Discovery of novel 5-phenylpyrazol receptor interacting protein 1(RIP1) kinase inhibitors as anti-necroptosis agents by combining virtual screening and in vitro and in vivo experimental evaluations
- Bioorg Chem. 2024 Jan:142:106964. doi: 10.1016/j.bioorg.2023.106964.
- 1. Key Laboratory of Protection, Development and Utilization of Medicinal Resources in Liupanshan Area (Ningxia Medical University), Ministry of Education, School of Pharmacy, Ningxia Medical University, 1160 Shengli Street, Yinchuan 750004, China. Electronic address: [email protected].
- 2. Key Laboratory of Protection, Development and Utilization of Medicinal Resources in Liupanshan Area (Ningxia Medical University), Ministry of Education, School of Pharmacy, Ningxia Medical University, 1160 Shengli Street, Yinchuan 750004, China.
- 3. Key Laboratory of Protection, Development and Utilization of Medicinal Resources in Liupanshan Area (Ningxia Medical University), Ministry of Education, School of Pharmacy, Ningxia Medical University, 1160 Shengli Street, Yinchuan 750004, China. Electronic address: [email protected].

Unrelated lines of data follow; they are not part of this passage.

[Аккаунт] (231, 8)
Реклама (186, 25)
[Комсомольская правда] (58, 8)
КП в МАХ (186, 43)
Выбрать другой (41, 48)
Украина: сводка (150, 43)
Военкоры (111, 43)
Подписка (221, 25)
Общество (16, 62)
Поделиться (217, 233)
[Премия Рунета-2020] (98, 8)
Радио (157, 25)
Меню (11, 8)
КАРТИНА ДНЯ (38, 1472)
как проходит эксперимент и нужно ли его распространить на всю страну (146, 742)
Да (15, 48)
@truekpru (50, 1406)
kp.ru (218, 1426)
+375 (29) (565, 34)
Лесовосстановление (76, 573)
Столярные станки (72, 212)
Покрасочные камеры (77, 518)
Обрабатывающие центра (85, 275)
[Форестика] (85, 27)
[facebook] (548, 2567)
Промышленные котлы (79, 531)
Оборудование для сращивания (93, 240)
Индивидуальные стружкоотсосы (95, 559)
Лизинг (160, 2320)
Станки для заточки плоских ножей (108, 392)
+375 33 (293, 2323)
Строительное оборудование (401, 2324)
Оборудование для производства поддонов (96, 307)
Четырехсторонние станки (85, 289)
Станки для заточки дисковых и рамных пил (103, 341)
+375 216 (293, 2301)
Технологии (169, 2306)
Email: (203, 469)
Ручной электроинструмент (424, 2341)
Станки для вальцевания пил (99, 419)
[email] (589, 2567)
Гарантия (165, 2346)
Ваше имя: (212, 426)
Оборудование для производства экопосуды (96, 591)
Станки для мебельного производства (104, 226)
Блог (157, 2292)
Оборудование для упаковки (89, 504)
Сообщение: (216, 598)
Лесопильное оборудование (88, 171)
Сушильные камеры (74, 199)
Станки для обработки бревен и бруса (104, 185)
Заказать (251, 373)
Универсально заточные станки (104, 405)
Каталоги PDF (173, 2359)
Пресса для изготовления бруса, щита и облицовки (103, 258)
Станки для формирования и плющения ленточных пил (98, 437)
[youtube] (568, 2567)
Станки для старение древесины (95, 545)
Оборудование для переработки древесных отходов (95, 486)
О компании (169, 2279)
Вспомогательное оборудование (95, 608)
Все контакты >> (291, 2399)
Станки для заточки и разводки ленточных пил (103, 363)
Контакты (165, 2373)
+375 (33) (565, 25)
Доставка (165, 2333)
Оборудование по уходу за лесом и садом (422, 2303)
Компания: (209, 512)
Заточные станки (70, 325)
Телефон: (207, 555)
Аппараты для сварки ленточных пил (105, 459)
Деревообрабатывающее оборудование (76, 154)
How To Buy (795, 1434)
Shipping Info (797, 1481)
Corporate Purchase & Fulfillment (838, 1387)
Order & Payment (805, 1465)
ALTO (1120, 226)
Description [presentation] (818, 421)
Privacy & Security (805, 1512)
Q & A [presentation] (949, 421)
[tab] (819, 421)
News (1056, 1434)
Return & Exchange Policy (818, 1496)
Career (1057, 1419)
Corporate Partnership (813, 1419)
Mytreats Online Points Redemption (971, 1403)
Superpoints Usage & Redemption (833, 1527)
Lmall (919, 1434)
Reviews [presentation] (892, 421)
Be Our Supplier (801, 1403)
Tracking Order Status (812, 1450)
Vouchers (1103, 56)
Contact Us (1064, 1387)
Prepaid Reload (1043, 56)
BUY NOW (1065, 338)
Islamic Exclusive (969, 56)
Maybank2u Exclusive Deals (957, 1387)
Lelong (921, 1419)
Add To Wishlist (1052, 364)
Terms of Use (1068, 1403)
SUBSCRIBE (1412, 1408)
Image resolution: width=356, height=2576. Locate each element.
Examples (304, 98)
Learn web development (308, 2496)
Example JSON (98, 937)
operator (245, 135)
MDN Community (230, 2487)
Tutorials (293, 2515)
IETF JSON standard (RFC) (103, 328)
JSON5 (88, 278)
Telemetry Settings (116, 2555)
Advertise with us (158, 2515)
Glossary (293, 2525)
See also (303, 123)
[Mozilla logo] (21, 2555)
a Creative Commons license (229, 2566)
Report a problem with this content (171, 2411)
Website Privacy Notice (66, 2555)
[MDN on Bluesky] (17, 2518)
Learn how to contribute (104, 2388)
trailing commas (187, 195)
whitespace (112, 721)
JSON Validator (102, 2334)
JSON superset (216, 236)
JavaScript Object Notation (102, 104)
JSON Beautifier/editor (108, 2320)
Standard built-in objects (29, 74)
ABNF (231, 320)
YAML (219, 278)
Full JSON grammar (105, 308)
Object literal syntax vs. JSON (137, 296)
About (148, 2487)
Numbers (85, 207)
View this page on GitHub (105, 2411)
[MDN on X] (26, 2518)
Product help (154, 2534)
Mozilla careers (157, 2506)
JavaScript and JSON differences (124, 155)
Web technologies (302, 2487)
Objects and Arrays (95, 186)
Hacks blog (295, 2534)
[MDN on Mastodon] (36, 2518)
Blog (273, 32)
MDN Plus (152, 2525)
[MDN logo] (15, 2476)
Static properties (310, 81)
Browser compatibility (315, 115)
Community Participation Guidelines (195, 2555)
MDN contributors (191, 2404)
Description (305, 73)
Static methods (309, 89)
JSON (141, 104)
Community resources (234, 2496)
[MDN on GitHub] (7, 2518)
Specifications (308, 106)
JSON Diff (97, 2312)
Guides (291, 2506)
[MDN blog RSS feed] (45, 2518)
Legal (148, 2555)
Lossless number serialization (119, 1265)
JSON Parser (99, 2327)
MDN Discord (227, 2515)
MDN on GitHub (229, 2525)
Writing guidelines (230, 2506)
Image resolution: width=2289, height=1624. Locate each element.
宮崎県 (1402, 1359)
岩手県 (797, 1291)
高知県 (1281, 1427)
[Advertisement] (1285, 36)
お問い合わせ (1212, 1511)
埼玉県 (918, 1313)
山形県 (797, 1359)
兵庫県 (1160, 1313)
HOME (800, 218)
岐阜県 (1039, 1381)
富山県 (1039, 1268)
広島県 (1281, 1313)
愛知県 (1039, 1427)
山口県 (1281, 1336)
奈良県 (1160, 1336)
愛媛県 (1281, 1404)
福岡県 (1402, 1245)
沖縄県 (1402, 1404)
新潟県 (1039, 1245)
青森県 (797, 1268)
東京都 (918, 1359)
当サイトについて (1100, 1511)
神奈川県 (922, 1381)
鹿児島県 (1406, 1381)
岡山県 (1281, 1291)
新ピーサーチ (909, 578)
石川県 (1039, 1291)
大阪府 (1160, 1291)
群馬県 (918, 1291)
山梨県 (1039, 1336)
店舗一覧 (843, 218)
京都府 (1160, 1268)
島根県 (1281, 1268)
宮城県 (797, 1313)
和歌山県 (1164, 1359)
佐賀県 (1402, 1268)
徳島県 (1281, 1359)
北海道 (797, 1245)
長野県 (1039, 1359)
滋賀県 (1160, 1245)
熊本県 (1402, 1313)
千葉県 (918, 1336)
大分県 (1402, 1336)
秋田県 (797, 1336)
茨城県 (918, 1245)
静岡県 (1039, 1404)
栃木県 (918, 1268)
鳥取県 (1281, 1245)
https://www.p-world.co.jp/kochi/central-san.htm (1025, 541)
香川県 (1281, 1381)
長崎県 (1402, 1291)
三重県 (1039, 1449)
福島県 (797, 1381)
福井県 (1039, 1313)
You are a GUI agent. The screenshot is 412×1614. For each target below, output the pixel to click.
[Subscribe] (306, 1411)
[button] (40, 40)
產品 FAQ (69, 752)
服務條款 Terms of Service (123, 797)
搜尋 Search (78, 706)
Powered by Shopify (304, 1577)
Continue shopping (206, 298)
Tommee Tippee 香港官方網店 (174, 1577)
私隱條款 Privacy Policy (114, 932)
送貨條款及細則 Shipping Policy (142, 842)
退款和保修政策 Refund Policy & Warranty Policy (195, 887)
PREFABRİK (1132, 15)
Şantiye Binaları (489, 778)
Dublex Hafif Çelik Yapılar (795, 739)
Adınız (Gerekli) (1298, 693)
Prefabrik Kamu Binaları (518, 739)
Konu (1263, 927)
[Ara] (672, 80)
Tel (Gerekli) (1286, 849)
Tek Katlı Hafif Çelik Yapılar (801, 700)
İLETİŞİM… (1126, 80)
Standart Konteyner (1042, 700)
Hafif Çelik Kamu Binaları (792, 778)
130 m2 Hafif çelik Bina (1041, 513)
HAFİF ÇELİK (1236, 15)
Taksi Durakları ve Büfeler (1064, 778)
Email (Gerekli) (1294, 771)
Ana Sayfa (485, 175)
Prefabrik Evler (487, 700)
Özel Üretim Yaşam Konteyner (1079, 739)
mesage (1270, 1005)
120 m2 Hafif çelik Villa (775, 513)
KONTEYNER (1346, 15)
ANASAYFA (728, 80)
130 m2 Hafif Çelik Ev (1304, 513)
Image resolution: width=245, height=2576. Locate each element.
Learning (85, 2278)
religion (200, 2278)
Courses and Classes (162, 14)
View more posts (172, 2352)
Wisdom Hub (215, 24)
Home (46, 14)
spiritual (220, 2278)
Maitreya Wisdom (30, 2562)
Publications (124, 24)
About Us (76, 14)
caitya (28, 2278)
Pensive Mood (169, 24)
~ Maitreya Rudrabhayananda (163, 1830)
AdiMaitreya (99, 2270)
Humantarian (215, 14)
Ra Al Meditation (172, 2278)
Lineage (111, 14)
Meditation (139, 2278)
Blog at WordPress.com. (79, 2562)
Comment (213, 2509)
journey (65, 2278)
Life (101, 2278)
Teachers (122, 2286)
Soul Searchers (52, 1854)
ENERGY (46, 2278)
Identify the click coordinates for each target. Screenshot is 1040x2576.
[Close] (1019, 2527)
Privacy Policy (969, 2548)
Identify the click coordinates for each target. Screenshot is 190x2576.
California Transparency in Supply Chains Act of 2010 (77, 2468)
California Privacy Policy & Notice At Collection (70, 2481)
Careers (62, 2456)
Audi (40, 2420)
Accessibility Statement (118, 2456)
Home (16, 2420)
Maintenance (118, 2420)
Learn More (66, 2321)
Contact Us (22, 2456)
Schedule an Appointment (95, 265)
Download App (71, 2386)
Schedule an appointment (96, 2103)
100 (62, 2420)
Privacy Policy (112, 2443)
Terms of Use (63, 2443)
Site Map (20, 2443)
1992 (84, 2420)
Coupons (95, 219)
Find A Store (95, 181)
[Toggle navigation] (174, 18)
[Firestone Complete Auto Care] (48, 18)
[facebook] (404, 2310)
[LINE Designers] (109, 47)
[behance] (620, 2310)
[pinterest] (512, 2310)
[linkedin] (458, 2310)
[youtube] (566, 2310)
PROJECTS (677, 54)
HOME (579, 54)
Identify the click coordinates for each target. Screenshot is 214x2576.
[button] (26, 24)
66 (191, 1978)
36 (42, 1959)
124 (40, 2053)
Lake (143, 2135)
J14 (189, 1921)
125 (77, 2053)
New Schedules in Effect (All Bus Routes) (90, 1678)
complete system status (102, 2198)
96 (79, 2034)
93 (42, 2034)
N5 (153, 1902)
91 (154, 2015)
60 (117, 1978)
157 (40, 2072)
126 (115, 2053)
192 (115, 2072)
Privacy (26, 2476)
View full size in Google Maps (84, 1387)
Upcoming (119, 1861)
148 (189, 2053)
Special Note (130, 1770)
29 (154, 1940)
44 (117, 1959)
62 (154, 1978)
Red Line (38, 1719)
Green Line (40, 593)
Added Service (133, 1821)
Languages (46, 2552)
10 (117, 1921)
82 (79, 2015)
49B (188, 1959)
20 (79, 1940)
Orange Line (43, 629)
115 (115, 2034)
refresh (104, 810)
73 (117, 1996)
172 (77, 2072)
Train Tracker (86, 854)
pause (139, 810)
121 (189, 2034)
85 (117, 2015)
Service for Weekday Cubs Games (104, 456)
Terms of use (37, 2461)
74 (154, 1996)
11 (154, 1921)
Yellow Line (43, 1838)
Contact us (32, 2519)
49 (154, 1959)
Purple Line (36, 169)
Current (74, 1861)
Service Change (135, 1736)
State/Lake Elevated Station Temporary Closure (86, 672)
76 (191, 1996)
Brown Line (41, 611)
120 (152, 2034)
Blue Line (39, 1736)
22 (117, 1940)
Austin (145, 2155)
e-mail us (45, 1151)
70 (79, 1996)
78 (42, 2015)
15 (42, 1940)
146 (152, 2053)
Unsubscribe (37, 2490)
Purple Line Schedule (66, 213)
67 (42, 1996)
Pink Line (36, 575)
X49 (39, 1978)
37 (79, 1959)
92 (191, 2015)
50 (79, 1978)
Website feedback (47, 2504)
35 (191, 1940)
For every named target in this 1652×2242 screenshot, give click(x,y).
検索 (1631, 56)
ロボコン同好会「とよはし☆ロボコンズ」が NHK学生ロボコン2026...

- 4. Key Laboratory of Protection, Development and Utilization of Medicinal Resources in Liupanshan Area (Ningxia Medical University), Ministry of Education, School of Pharmacy, Ningxia Medical University, 1160 Shengli Street, Yinchuan 750004, China. Electronic address: [email protected].
Necroptosis is one of the modes of cell death, and its occurrence and development are associated with the development of numerous diseases. To prevent the progression of Necroptosis, it is crucial to inhibit the phosphorylation of three proteins: receptor-interacting protein kinase 1 (RIP1), RIP3, and Mixed Lineage Kinase domain-like protein (MLKL). Through virtual and experimental screening approaches, we have identified 8 small molecular inhibitors with potent antinecroptotic activity and binding affinity to RIP1. Among these compounds, SY-1 demonstrated the most remarkable antinecroptotic activity (EC50 = 105.6 ± 9.6 nM) and binding affinity (RIP1 Kd = 49 nM). It effectively blocked Necroptosis and impeded the formation of necrosomes by inhibiting the phosphorylations of the RIP1/RIP3/MLKL pathway triggered by TSZ (TNFα, Smac mimetic and Z-VAD-fmk). Furthermore, SY-1 exhibited a protective effect against tumor necrosis factor (TNF)-induced hypothermia in mice and significantly improved the survival rate (100 %, 30 mg/kg) of mice with systemic inflammatory response syndrome (SIRS) in a dose-dependent manner. Pharmacokinetic parameters of SY-1 were also collected in vitro and in vivo. These results strongly suggest that SY-1 and its derivatives warrant further investigation for their potential therapeutic applications.